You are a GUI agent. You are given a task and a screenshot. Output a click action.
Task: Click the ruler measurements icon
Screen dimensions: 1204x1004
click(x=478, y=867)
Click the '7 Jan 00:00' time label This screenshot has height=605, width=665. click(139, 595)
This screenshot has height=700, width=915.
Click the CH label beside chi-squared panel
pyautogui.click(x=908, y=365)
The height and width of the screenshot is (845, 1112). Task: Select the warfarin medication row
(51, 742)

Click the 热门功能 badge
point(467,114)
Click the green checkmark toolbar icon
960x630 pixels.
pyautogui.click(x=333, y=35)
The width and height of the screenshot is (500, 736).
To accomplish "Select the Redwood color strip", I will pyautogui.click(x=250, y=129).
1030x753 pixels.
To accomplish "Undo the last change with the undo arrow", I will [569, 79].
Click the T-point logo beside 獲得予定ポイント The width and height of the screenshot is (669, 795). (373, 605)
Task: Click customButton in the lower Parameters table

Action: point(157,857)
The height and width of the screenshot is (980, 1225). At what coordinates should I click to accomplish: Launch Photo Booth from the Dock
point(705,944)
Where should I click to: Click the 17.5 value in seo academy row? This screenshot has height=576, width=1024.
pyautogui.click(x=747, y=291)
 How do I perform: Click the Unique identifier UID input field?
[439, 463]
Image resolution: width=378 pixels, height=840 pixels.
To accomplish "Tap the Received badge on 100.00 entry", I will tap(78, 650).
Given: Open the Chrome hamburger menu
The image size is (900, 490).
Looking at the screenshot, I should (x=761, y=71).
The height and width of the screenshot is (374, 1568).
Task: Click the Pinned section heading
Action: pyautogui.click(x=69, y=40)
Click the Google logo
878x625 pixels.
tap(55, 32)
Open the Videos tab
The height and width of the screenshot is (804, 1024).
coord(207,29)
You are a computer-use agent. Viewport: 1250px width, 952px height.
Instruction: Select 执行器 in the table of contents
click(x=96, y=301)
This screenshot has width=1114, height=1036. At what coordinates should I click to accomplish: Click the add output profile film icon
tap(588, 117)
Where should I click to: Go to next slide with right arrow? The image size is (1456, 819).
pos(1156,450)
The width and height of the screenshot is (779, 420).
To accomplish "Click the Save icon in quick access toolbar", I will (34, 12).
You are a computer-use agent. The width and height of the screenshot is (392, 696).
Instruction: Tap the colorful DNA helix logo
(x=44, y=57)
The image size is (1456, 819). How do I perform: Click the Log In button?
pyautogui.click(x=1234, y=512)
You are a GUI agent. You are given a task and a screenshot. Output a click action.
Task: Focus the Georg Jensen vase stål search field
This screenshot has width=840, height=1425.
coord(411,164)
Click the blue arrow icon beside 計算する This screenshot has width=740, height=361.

--------------------

*Set problem*: Reproduce all of the items above verbatim, line for line.

*Task response*:
You are a GUI agent. You are given a task and a screenshot. Output a click action.
Task: Click the ruler measurements icon
Screen dimensions: 1204x1004
click(x=478, y=867)
Click the '7 Jan 00:00' time label This screenshot has height=605, width=665. click(139, 595)
This screenshot has height=700, width=915.
Click the CH label beside chi-squared panel
pyautogui.click(x=908, y=365)
The height and width of the screenshot is (845, 1112). Task: Select the warfarin medication row
(51, 742)

Click the 热门功能 badge
point(467,114)
Click the green checkmark toolbar icon
960x630 pixels.
pyautogui.click(x=333, y=35)
The width and height of the screenshot is (500, 736).
To accomplish "Select the Redwood color strip", I will pyautogui.click(x=250, y=129).
1030x753 pixels.
To accomplish "Undo the last change with the undo arrow", I will [569, 79].
Click the T-point logo beside 獲得予定ポイント The width and height of the screenshot is (669, 795). (373, 605)
Task: Click customButton in the lower Parameters table

Action: point(157,857)
The height and width of the screenshot is (980, 1225). At what coordinates should I click to accomplish: Launch Photo Booth from the Dock
point(705,944)
Where should I click to: Click the 17.5 value in seo academy row? This screenshot has height=576, width=1024.
pyautogui.click(x=747, y=291)
 How do I perform: Click the Unique identifier UID input field?
[439, 463]
Image resolution: width=378 pixels, height=840 pixels.
To accomplish "Tap the Received badge on 100.00 entry", I will tap(78, 650).
Given: Open the Chrome hamburger menu
The image size is (900, 490).
Looking at the screenshot, I should (x=761, y=71).
The height and width of the screenshot is (374, 1568).
Task: Click the Pinned section heading
Action: pyautogui.click(x=69, y=40)
Click the Google logo
878x625 pixels.
tap(55, 32)
Open the Videos tab
The height and width of the screenshot is (804, 1024).
coord(207,29)
You are a computer-use agent. Viewport: 1250px width, 952px height.
Instruction: Select 执行器 in the table of contents
click(x=96, y=301)
This screenshot has width=1114, height=1036. At what coordinates should I click to accomplish: Click the add output profile film icon
tap(588, 117)
Where should I click to: Go to next slide with right arrow? The image size is (1456, 819).
pos(1156,450)
The width and height of the screenshot is (779, 420).
To accomplish "Click the Save icon in quick access toolbar", I will (34, 12).
You are a computer-use agent. The width and height of the screenshot is (392, 696).
Instruction: Tap the colorful DNA helix logo
(x=44, y=57)
The image size is (1456, 819). How do I perform: Click the Log In button?
pyautogui.click(x=1234, y=512)
You are a GUI agent. You are given a task and a screenshot. Output a click action.
Task: Focus the Georg Jensen vase stål search field
This screenshot has width=840, height=1425.
coord(411,164)
Click the blue arrow icon beside 計算する This screenshot has width=740, height=361.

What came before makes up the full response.